- [INSTRUCTIONS FOR THE TASK]
Where the string "큐레이션" occurs in the material below, report the whole line.

- [SUPPLIED MATERIAL]
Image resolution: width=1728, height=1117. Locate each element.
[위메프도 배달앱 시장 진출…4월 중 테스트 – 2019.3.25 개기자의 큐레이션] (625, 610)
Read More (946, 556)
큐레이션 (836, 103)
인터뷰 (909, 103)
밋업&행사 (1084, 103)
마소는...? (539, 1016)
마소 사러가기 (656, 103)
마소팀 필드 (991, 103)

- [TASK OUTPUT]
[위메프도 배달앱 시장 진출…4월 중 테스트 – 2019.3.25 개기자의 큐레이션] (625, 610)
큐레이션 (836, 103)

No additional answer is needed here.